__Passage shown__.
****

Physical models for simulation and reconstruction of human tissue deformation fields in dynamic MRI
Medical image registration can be formulated as a tissue deformation problem, where parameter estimation methods are used to obtain the inverse deformation. However, there is limited knowledge about the ability to recover an unknown deformation. The main objective of this study is to estimate the quality of a restored deformation field obtained from image registration of dynamic MR sequences.
We investigate the behavior of forward deformation models of various complexities. Further, we study the accuracy of restored inverse deformations generated by image registration.
We found that the choice of 1) heterogeneous tissue parameters and 2) a poroelastic (instead of elastic) model had significant impact on the forward deformation. In the image registration problem, both 1) and 2) were found not to be significant. Here, the presence of image features were dominating the performance. We also found that existing algorithms will align images with high precision while at the same time obtain a deformation field with a relative error of 40%.
Image registration can only moderately well restore the true deformation field. Still, estimation of volume changes instead of deformation fields can be fairly accurate and may represent a proxy for variations in tissue characteristics. Volume changes remain essentially unchanged under choice of discretization and the prevalence of pronounced image features.
We suggest that image registration of high-contrast MR images has potential to be used as a tool to produce imaging biomarkers sensitive to pathology affecting tissue stiffness.

****

__Stored data__.
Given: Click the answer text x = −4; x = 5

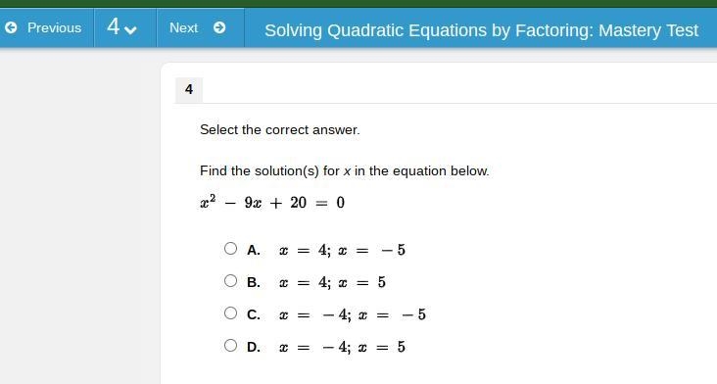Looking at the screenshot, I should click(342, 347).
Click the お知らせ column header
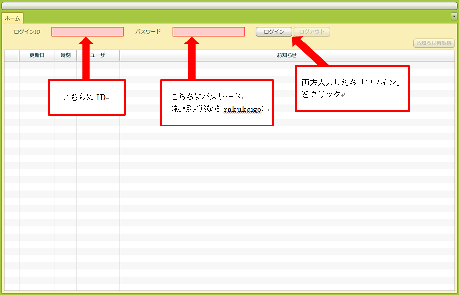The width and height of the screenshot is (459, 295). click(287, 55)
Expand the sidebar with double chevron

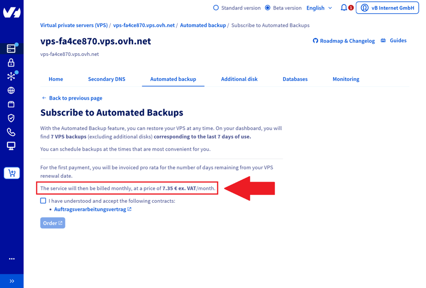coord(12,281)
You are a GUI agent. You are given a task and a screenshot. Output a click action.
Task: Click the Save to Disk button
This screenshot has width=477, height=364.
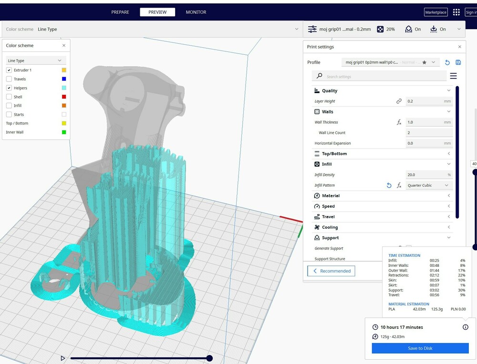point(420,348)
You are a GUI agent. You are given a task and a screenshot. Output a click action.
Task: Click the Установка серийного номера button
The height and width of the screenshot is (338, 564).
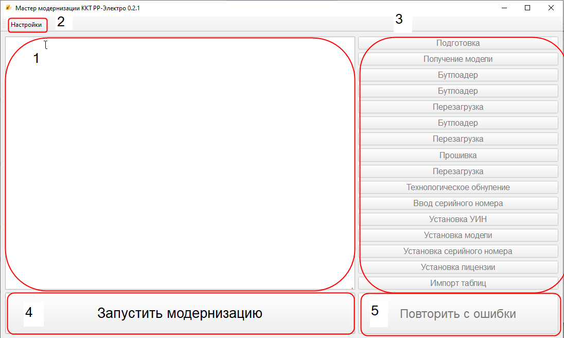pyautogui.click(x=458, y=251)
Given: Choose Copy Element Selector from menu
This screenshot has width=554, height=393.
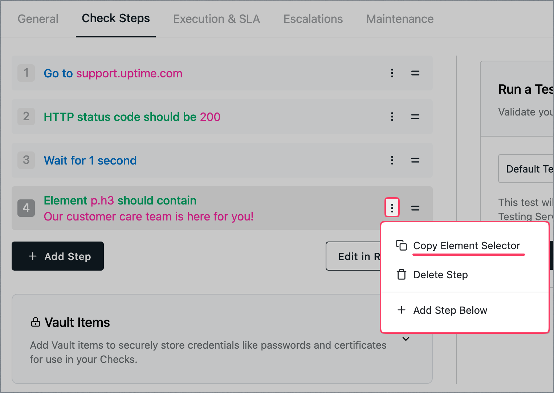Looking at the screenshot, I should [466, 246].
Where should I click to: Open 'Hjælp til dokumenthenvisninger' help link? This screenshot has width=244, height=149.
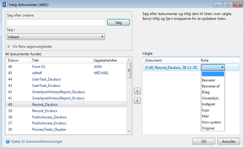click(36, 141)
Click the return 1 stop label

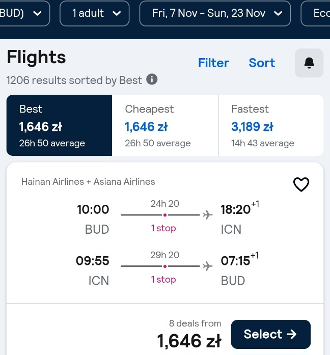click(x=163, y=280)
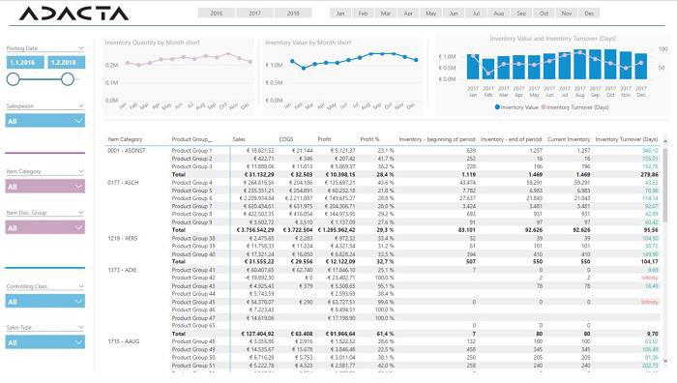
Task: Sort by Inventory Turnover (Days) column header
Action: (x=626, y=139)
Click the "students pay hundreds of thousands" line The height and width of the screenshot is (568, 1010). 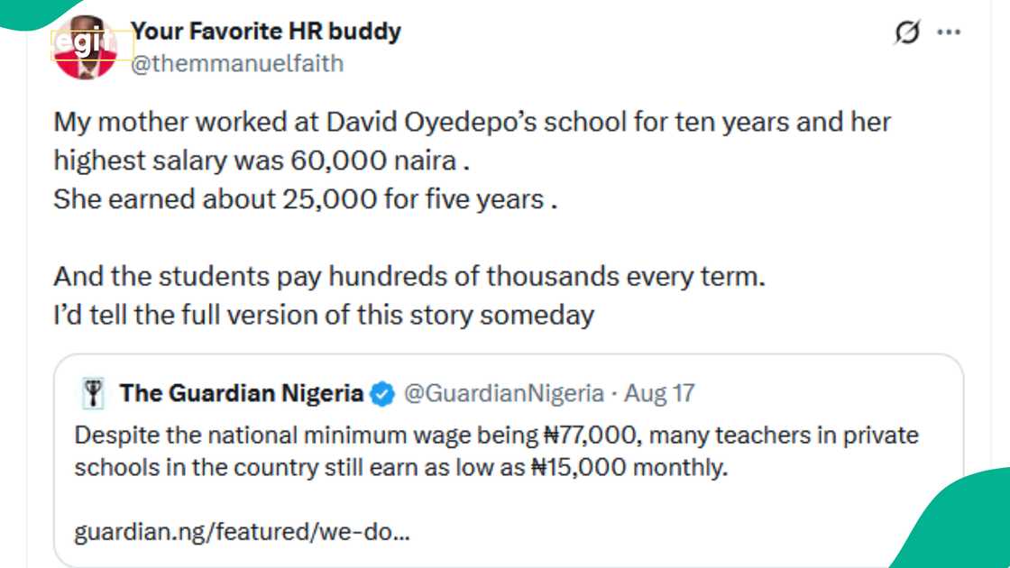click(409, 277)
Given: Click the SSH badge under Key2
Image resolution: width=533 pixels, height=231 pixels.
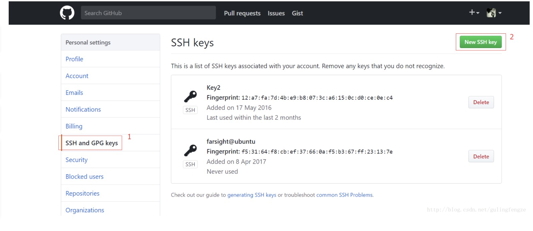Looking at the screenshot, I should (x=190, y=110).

****

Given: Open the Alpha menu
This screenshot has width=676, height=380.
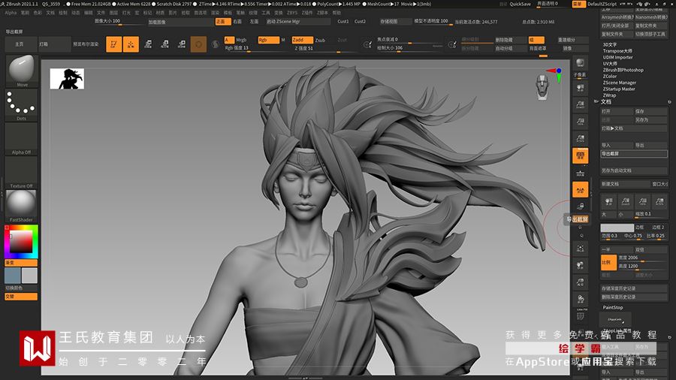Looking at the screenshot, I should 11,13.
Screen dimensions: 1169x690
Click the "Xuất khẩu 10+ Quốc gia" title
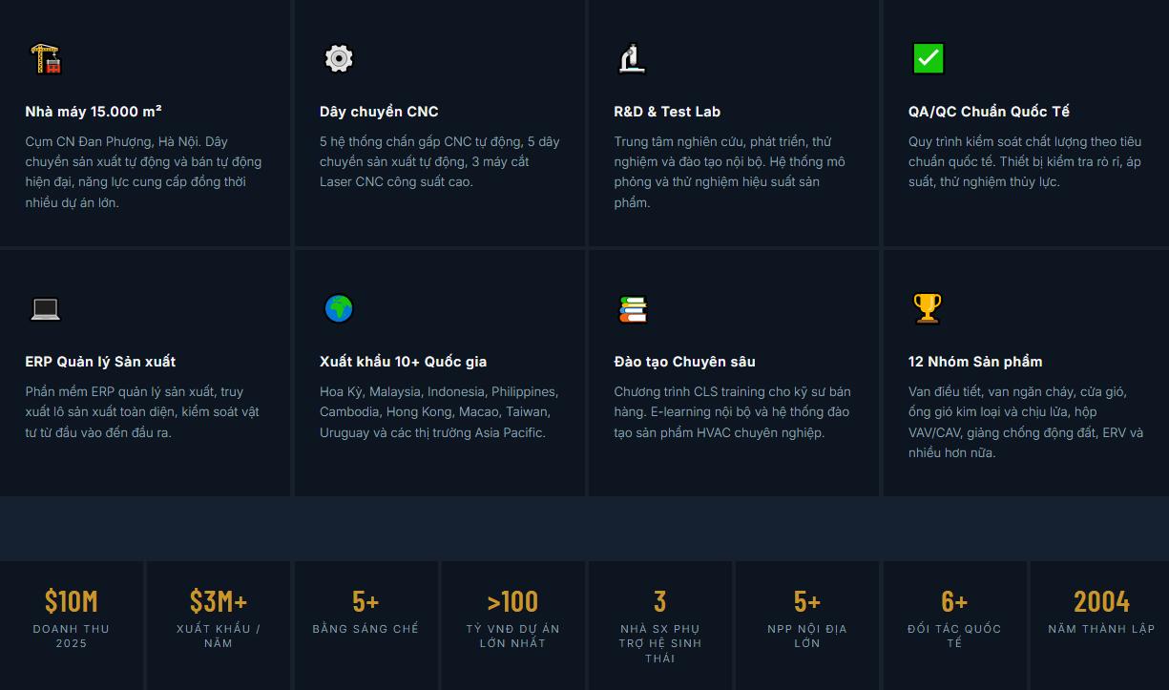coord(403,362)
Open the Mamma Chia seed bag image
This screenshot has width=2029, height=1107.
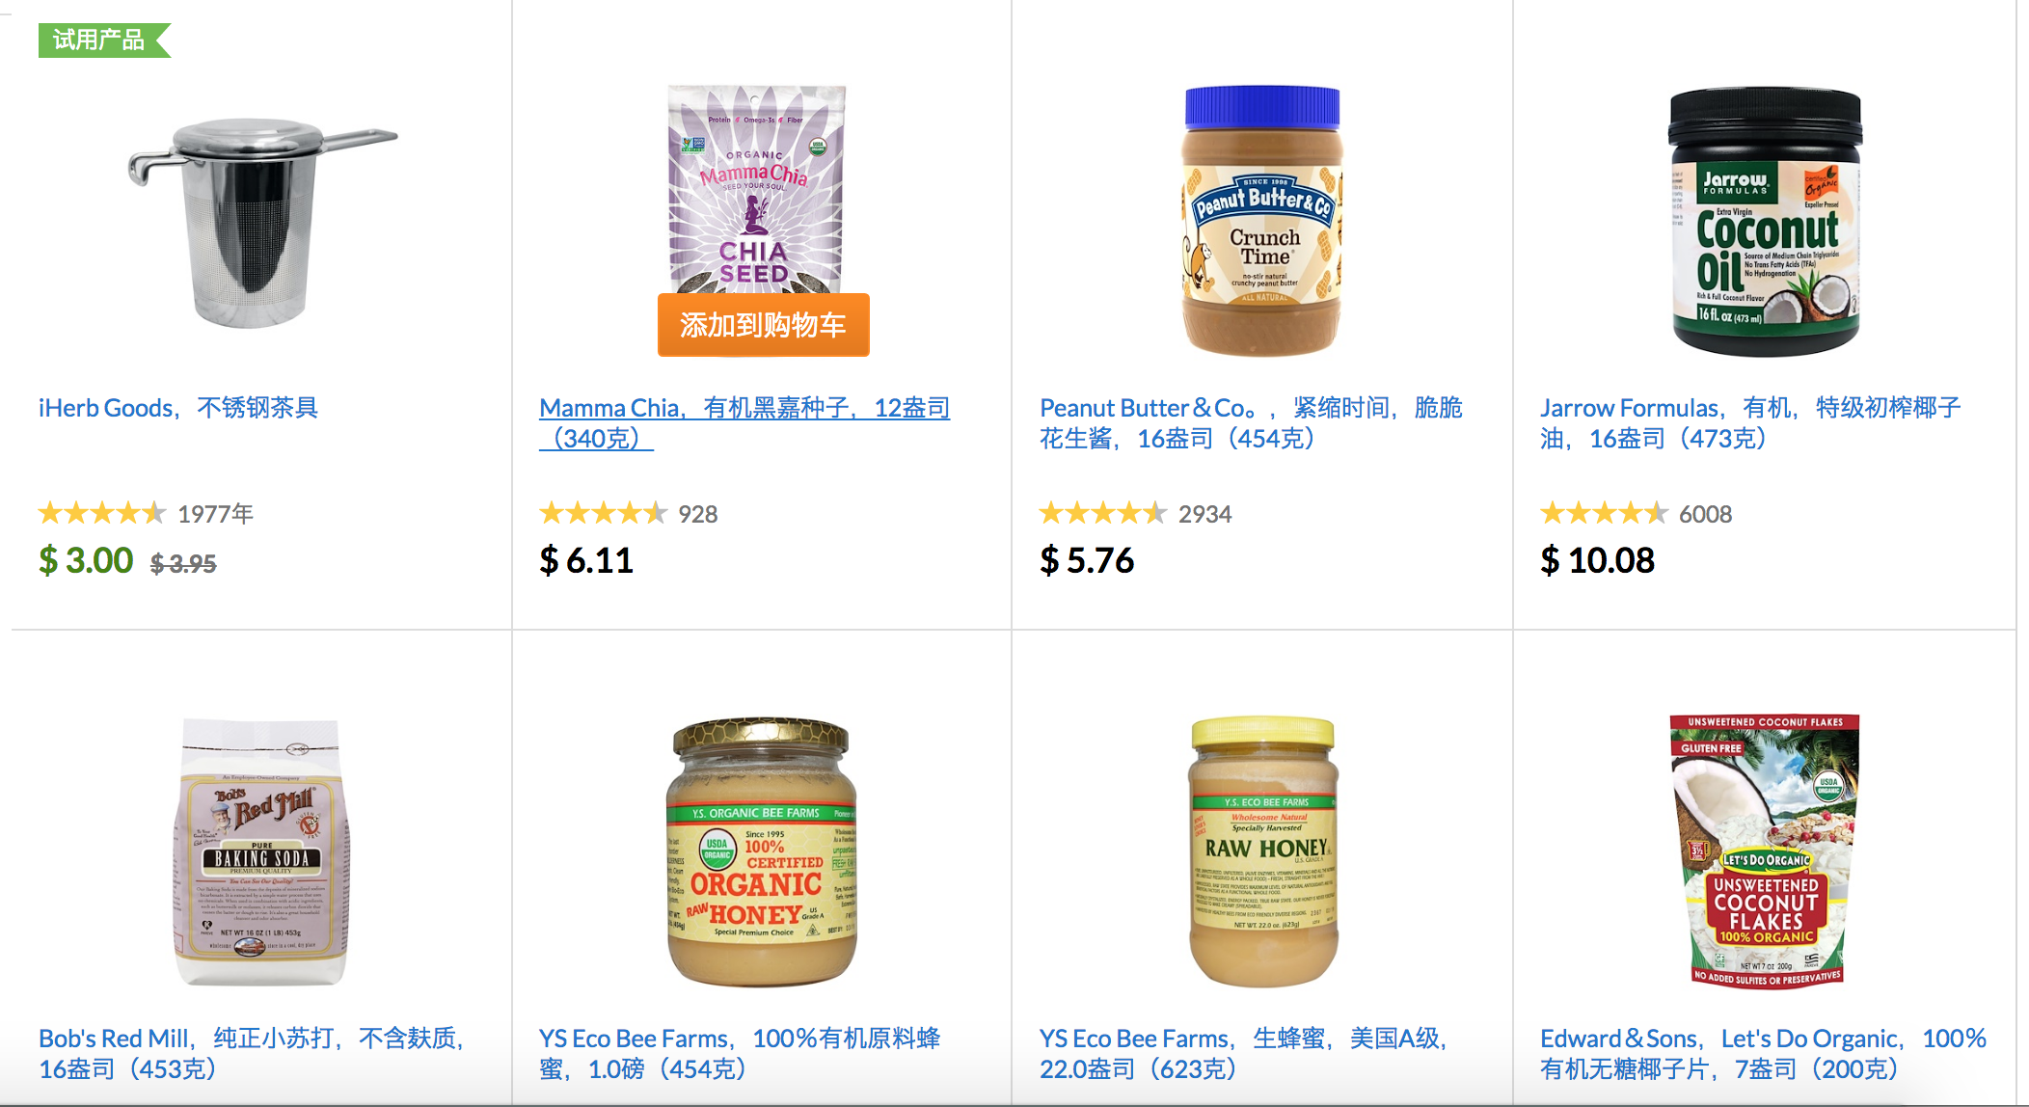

****

In the text on tissue deformation fields in dynamic MRI, what relative error do existing algorithms reach in the deformation field while still aligning images with high precision?

__Finished exercise__.
A relative error of 40%.